Chapter 7
The narrator opens the chapter by describing his mother’s callused, blistered hands, forged by decades of work in nail salons and factories. He portrays the salon as a toxic, multi‑purpose space where chemicals mingle with culinary aromas, where children are raised, and where undocumented workers cycle in and out without contracts or benefits.
On a Sunday, the ten‑year‑old narrator watches his mother run the salon, turn on the lights, and greet a frail, seventy‑year‑old woman carrying a burgundy alligator purse. She asks for a pedicure; the mother assists her, filling the foot tub with scented water, then, in a startling moment, the woman detaches a prosthetic lower leg from her knee.
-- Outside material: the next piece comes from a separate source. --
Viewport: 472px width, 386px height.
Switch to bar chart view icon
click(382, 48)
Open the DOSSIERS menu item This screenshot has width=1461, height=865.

The mother proceeds to treat the phantom limb with a meticulous, imagined massage, polishing the missing foot with warm water and a towel, and accepts a folded hundred‑dollar bill as payment, slipping it into her bra.
That night, the narrator lies on a hardwood floor while his mother lies on a pillow. He scrapes her back with a quarter coated in Vicks VapoRub, following a ritual he learned from her, creating bruises that he believes heal her. He reflects on Barthes’s idea of the writer’s body, comparing the act of writing to the physical manipulation of his mother’s skin.
The narrative then jumps to the summer the narrator turns fourteen and begins his first job in a tobacco field outside Hartford. He rides his bike to a farm, noting the landscape, the scent of tobacco, and the presence of a large barn complex. He meets Manny, a Spanish‑speaking crew leader, and is introduced to other workers: undocumented migrants from Mexico and Central America, a Dominican named Nico, and a white twenty‑year‑old named Rick. The farm owner, Mr. Buford, a seventy‑year‑old white man with a Red Sox cap, greets the narrator and assigns him to the piercer role, where he operates a spear cart to load harvested tobacco onto tractors. Detailed descriptions follow of cutting the stalks with machetes, the sound of blades, the drying process in the barn, and the hazards of working at height. The narrator recounts refusing gloves, his hands becoming black with sap, and the camaraderie built through gestures and smiles.
Throughout both the salon and the field, the word “sorry” recurs. In the nail salon, workers repeatedly apologize to clients to earn tips, and the narrator observes this ritualistic apology. He notes that the same apology (“Lo siento”) permeates the tobacco farm, used by Manny, Rigo, and himself in various situations—from missing a day to mechanical failures—transforming the word into a survival currency.
The chapter concludes with the narrator leaving the farm on his bike, hearing colleagues shout farewells in Spanish, and reflecting on the weight of “sorry” as both an apology and an extension of his identity, acknowledging the brutal realities of labor, the fragility of bodies, and the lingering gratitude toward those who sustain him.